### THE PROBLEM
Looking at the listing below, retype exactly the lines starting at the one containing "849x555 pixels." and ending at the one containing "Given: Click the pencil review icon", both included, and nothing else.

================

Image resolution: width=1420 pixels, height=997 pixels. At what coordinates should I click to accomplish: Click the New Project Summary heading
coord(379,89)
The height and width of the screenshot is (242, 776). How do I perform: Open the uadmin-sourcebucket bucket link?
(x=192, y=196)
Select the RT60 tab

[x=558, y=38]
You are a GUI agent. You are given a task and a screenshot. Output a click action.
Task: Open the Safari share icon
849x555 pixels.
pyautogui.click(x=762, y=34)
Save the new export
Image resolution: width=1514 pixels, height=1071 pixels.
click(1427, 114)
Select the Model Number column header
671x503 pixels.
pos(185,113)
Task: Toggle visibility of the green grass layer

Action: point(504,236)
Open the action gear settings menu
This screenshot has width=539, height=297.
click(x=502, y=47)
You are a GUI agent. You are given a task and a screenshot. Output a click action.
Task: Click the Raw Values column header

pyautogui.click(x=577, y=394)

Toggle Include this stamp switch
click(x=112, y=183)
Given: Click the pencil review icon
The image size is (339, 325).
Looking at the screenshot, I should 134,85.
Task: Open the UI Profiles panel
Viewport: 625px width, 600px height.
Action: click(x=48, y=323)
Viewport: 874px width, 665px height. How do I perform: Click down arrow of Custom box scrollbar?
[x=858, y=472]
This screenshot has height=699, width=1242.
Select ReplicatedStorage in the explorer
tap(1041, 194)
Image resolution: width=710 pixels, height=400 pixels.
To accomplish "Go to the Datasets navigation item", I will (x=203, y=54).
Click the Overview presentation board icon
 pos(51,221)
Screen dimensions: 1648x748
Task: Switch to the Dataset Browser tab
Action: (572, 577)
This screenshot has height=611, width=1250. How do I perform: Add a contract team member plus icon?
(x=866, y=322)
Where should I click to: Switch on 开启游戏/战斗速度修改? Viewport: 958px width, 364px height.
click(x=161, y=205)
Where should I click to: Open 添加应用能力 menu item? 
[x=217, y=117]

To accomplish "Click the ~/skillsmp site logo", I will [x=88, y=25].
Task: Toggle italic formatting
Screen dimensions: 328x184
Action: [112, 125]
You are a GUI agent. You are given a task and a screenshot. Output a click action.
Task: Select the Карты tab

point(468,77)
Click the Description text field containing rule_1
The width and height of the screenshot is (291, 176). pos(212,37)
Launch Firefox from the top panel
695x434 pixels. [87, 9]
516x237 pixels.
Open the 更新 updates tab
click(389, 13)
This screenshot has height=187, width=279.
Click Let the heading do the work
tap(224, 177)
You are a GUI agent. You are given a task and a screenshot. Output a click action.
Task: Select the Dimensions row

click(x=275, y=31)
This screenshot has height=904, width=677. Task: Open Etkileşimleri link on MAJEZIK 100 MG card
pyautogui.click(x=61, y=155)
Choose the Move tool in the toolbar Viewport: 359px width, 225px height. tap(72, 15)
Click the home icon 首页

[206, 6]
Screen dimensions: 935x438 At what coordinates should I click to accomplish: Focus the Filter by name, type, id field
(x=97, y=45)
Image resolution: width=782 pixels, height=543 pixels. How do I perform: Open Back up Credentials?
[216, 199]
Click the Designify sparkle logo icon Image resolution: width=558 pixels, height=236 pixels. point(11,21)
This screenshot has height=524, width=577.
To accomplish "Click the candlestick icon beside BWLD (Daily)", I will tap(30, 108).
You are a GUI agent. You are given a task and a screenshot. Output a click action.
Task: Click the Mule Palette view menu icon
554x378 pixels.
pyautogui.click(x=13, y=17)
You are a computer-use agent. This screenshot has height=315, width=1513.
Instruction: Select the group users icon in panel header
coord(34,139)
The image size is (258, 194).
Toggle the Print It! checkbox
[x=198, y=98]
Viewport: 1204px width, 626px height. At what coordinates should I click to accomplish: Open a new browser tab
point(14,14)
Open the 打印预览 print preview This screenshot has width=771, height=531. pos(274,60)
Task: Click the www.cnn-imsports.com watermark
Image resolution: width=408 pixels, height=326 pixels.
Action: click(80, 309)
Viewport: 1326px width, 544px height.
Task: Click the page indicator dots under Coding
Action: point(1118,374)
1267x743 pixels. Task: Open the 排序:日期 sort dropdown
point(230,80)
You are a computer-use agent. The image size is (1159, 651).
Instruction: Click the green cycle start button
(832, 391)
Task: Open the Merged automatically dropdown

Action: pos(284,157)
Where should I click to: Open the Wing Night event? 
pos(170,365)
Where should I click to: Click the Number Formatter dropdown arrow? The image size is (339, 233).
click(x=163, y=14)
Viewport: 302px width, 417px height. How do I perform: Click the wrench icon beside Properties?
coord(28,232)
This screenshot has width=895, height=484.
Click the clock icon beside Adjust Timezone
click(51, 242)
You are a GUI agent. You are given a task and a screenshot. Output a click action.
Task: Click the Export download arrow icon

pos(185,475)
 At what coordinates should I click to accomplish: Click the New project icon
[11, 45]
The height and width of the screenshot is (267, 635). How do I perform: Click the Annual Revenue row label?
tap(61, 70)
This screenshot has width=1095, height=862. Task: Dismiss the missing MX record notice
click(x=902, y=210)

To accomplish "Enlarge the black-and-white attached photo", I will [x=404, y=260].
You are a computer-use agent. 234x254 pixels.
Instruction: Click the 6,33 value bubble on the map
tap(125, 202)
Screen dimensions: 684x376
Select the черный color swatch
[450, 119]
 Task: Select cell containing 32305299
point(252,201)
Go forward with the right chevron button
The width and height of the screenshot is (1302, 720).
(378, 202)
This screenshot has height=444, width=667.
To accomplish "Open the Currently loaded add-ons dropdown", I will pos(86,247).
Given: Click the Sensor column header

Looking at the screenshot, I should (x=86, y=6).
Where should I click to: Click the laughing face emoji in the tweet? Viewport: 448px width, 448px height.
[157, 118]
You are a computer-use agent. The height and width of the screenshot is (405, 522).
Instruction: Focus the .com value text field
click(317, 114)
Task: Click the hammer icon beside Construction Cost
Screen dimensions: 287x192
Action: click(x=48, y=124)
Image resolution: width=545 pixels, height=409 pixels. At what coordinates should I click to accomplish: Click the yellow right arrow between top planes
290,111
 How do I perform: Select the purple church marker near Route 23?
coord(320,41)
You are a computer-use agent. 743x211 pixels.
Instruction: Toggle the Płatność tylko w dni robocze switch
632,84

================

### YOUR SOLUTION
849x555 pixels.
pyautogui.click(x=762, y=34)
Save the new export
Image resolution: width=1514 pixels, height=1071 pixels.
click(1427, 114)
Select the Model Number column header
671x503 pixels.
pos(185,113)
Task: Toggle visibility of the green grass layer

Action: point(504,236)
Open the action gear settings menu
This screenshot has width=539, height=297.
click(x=502, y=47)
You are a GUI agent. You are given a task and a screenshot. Output a click action.
Task: Click the Raw Values column header

pyautogui.click(x=577, y=394)

Toggle Include this stamp switch
click(x=112, y=183)
Given: Click the pencil review icon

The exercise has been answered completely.